Ternyata acara pagi ini tak lebih dari acara talkshow. Pematerinya didatangkan dari anggota tentara yang pernah mengikuti perang. Ada juga sejarawan. Semuanya bercerita tentang jerih payah pahlawan demi kemerdekaan Indonesia khususnya di daerah sekitar sini.
Materinya cukup asyik terutama lawakan tentara yang bilang kalau saat mereka perang di Arab, semua ucapan, mereka amini. Apa pun itu. Bahkan mungkin kalau orang Arab itu tengah mengumpat, tentara itu tetap mengamininya.
“Perang membutuhkan banyak doa dan mukjizat. Pertolongan Tuhan yang paling utama!” tutup si tentara.

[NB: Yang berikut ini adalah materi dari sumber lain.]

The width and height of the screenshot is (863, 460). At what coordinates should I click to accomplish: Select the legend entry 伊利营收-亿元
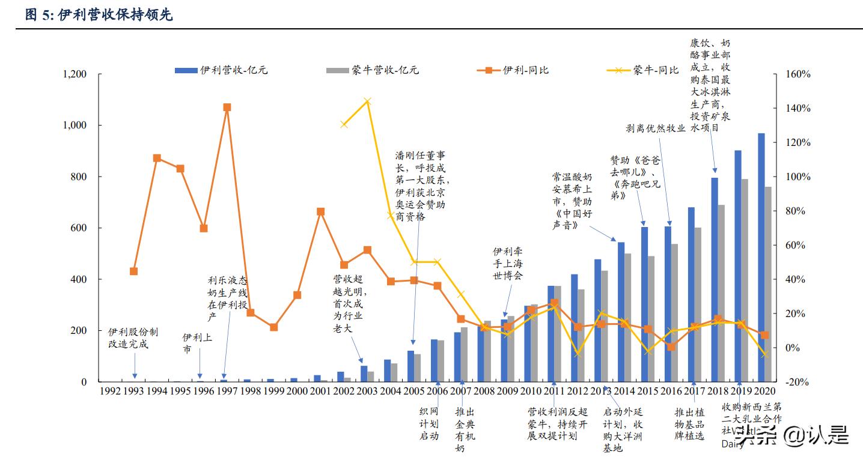[x=221, y=70]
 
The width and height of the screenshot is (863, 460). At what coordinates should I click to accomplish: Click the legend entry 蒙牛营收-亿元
[x=373, y=70]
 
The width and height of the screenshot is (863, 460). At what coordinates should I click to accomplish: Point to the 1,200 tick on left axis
[x=75, y=74]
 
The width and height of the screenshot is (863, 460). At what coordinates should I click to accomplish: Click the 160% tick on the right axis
[x=798, y=74]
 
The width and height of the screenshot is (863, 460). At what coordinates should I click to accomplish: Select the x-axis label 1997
[x=227, y=391]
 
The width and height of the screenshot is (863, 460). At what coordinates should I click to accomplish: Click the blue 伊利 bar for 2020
[x=761, y=258]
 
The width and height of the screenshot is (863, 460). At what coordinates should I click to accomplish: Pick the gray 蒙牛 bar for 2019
[x=745, y=280]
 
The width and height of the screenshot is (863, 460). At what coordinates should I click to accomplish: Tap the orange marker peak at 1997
[x=227, y=107]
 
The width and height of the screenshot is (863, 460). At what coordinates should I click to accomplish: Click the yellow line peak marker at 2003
[x=368, y=101]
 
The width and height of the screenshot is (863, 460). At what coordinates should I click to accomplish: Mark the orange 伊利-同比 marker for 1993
[x=134, y=271]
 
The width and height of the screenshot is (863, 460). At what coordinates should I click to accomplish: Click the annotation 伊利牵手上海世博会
[x=508, y=263]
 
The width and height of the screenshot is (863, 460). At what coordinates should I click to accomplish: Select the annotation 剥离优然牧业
[x=655, y=128]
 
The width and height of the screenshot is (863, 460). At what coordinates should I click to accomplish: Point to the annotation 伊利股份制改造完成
[x=133, y=337]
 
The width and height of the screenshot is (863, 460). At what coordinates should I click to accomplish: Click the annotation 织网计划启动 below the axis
[x=428, y=423]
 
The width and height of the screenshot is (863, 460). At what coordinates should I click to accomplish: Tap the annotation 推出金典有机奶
[x=465, y=429]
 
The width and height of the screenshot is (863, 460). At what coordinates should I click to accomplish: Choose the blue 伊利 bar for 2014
[x=621, y=312]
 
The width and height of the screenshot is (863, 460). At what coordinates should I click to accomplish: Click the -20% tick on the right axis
[x=798, y=382]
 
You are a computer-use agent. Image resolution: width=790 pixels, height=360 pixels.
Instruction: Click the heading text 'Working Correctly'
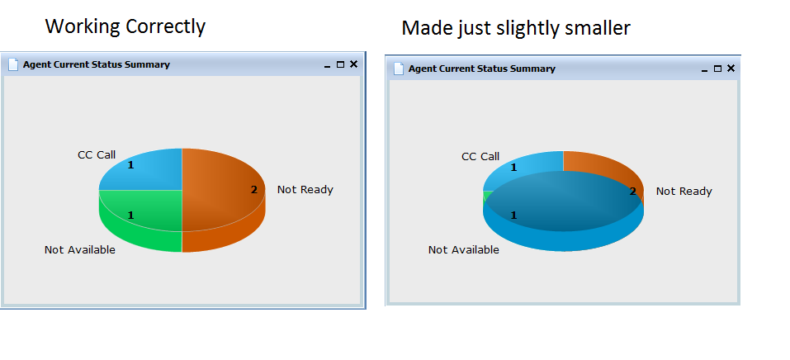click(x=125, y=26)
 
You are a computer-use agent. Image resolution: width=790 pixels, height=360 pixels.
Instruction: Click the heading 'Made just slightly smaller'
click(x=515, y=28)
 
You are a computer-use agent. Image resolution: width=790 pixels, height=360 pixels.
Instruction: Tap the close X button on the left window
click(x=353, y=64)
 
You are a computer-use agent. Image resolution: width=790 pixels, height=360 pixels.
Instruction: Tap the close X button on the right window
click(x=731, y=68)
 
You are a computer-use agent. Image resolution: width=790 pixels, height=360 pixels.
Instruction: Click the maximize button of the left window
click(x=341, y=64)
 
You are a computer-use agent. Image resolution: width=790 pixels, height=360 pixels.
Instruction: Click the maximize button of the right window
click(x=718, y=69)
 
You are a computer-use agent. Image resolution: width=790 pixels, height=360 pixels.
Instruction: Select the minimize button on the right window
click(x=704, y=70)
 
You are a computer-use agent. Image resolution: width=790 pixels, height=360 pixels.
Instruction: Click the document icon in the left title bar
click(x=13, y=64)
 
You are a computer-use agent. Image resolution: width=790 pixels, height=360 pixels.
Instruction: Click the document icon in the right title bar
click(x=399, y=69)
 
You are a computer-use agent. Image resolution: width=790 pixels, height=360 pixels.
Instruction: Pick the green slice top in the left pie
click(x=146, y=209)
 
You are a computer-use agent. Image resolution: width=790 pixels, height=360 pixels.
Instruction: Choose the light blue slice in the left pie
click(x=146, y=172)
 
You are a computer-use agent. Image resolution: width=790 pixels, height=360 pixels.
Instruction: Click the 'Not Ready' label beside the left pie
click(x=305, y=190)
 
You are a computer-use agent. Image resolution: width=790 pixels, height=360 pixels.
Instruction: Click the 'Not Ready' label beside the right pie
click(x=684, y=191)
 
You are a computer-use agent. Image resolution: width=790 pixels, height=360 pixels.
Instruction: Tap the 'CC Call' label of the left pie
click(x=97, y=154)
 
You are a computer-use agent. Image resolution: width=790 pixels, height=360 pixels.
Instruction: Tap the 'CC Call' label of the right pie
click(x=480, y=156)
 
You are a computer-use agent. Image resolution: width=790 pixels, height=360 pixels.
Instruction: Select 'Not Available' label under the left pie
click(x=79, y=249)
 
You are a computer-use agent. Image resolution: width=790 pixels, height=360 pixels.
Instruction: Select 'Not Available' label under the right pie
click(x=464, y=249)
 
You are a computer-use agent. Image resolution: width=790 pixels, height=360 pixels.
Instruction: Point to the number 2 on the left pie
click(x=254, y=190)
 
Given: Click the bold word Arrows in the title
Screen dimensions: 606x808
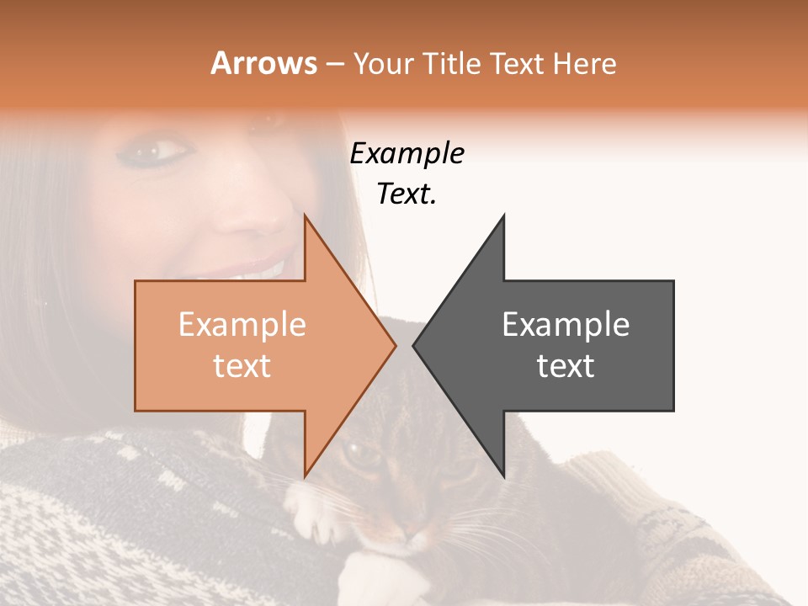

Kemudian saat sejarawan maju, dia menjelaskan bagaimana sengitnya perlawanan kota yang dihuni Adrian. Kota dengan logat ngapak itu, menjadi saksi bisu bagaimana Belanda dulu mempermainkan perjanjian Renville. Para pejuang pun tak tinggal diam dan memutuskan untuk mempertahankan batas wilayah Indonesia meski hanya 1 centimeter.
“Jadi ketika kalian mendatangi Tugu Renville, jangan takut. Di sana tidak ada hantu! Yang ada adalah jejak pahlawan!” kata si sejarawan.
“Kalau di sana ketemu hantu beneran gimana, Pak? Kan pernah tuh didatangi Tukul Arwana Jalan-Jalan. Mereka bilang di sana angker?”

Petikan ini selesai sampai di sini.